Boehner: Snowden is a 'Traitor'
The weeper of the House reacted to the question of whether Edward Snowden was a patriot or a traitor about as expected, a stand which will probably rankle a few feathers among some libertarian-minded and tea party republicans. He also noted he's been briefed on all these snooping programs and agrees with them. For privacy rights, Boehner noted 9 of 10 people in the room are usually lawyers there to protect the American public. Or somethin'. If only these guys could learn to couch their phrases in less cartoonish jingoism they might be a shade more convincing. Maybe.
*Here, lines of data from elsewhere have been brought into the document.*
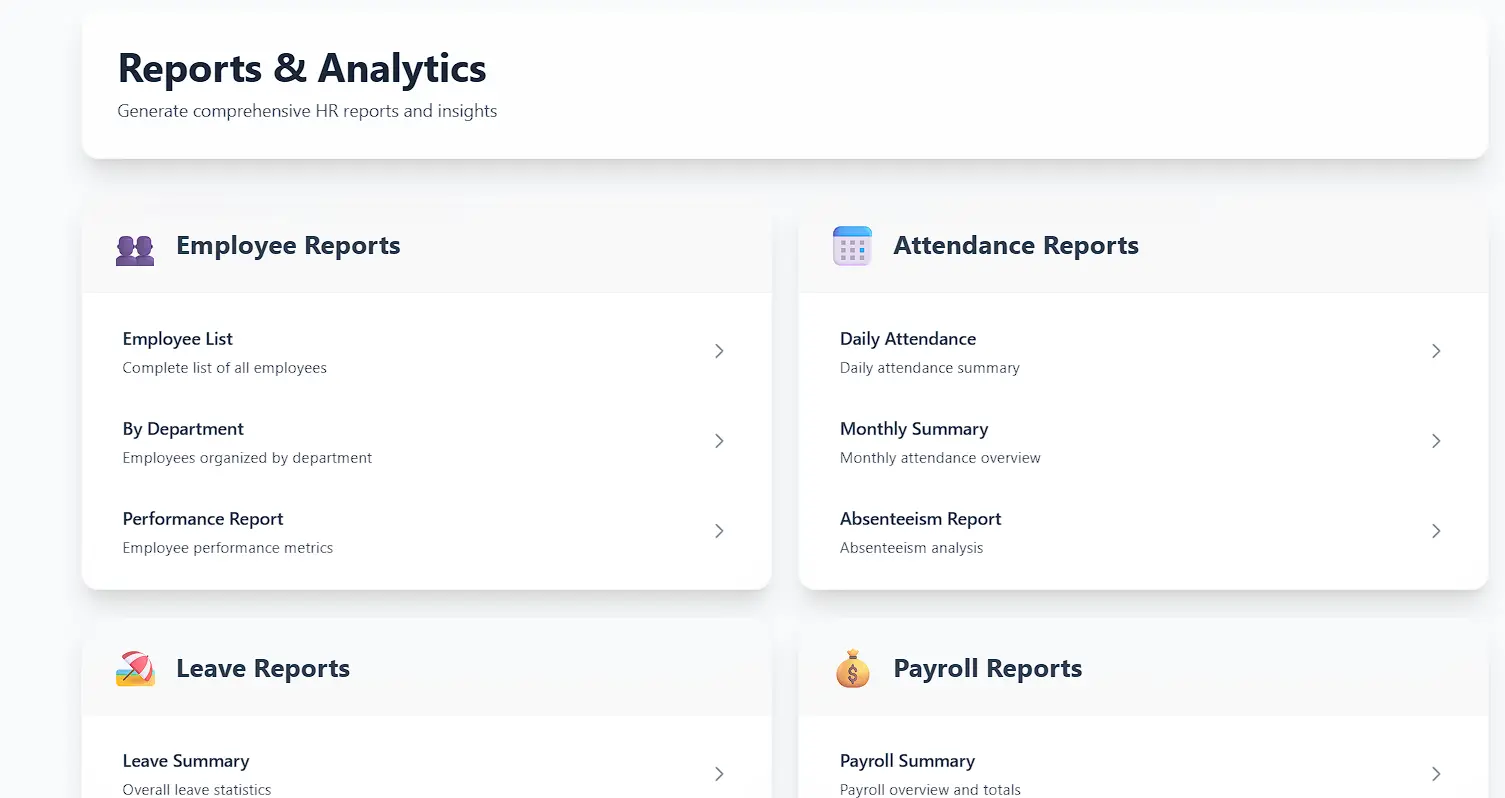Click the Absenteeism Report chevron arrow
Image resolution: width=1505 pixels, height=798 pixels.
click(1436, 531)
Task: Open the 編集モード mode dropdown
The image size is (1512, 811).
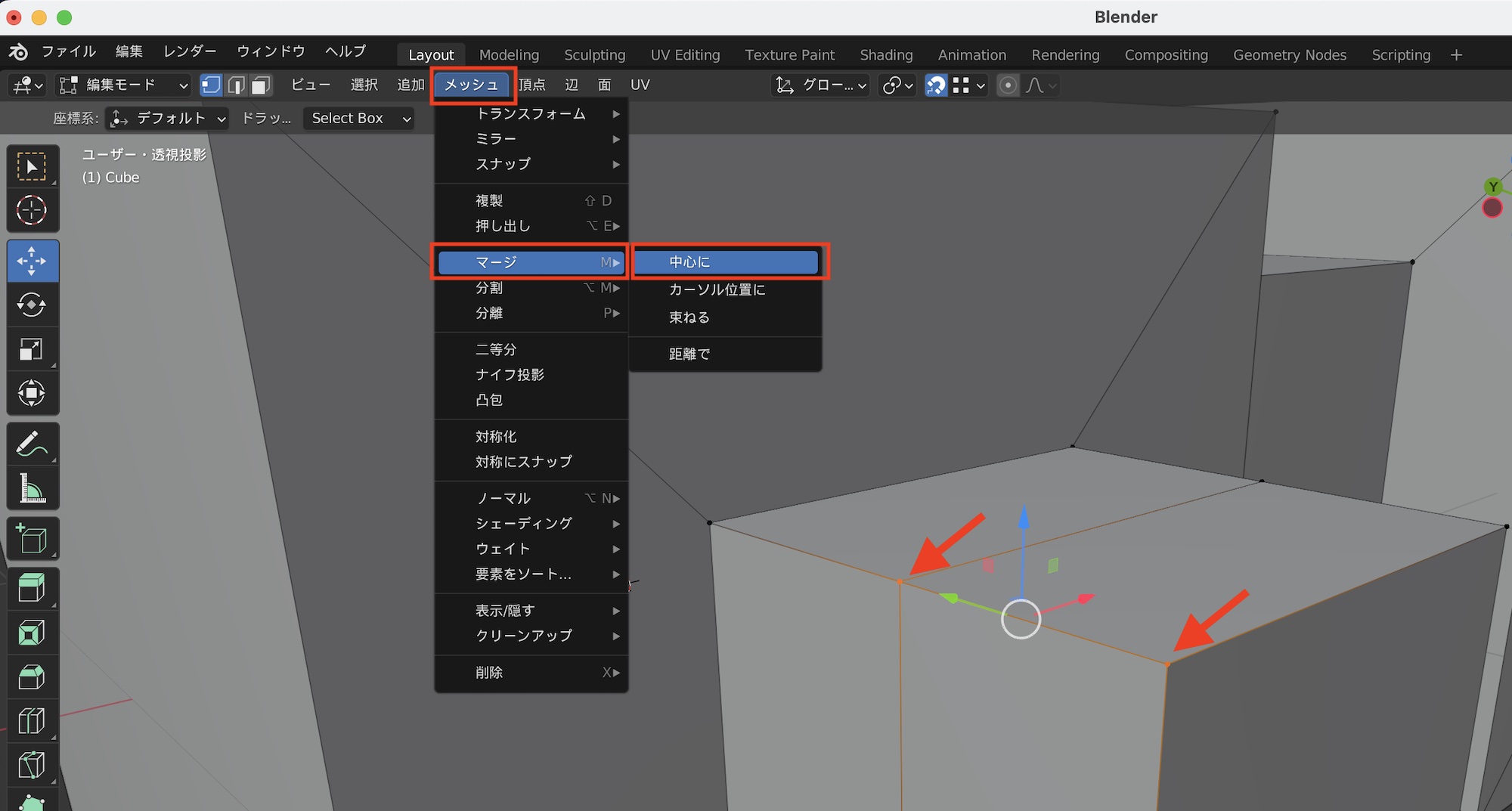Action: point(123,85)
GEORGE STEPHANOPOULOS: Speaker, thank you for doin' this. Let's talk first about these-- revelations about the National Security Agency. Edward Snowden has come forward, said he brought the documents into the public eye. His supporters say he's-- a whistle-blowing patriot. His critics say he's betrayed the country, broken the law. Where do you stand?
JOHN BOEHNER: He's a traitor. The president outlined last week that these were important national security programs to help keep Americans safe, and give us tools-- to fight the terrorist threat th-- that we face. The president also outlined that there are appropriate safeguards in place-- to make sure that-- there's-- there's no-- snooping, if you will-- on Americans-- here at home. But-- the disclosure of this information-- puts Americans at risk. It shows-- our adversaries what our capabilities are. And-- it's a giant violation of the law.
STEPHANOPOULOS: As you point out, the president has said these programs are effective. They're fully constitutional, fully approved by Congress, and limited. Do you agree with all that?
BOEHNER: I do. I've been briefed on all of these programs. Remember, this is all past-- and-- and broad bipartisan majorities in both the House and Senate. And-- and when you look at these programs, there are clear safeguards. There's no American who's gonna be snooped on in any way-- unless they're in contact-- with some terrorists somewhere around the world.
STEPHANOPOULOS: So even though all of these phone records, not phone calls, but all these phone records are being scooped up-- you believe that Americans' privacy is still protected?
BOEHNER: Absolutely. And every time-- that I've been in a briefing, nine of the ten people in a room are lawyers-- there to protect-- the privacy of the American people. George, throughout our history we've had this-- we've had this tug-- between our principle responsibility as the government to-- to keep Americans safe-- and at the same time, protect their privacy.
And so there's this balancing act-- that goes on. And I believe-- that when you look at this program and what it does-- we-- you'll find-- that we protect the privacy of the American people-- while at the same time, giving us tools-- to keep Americans safe and to go after the terrorist.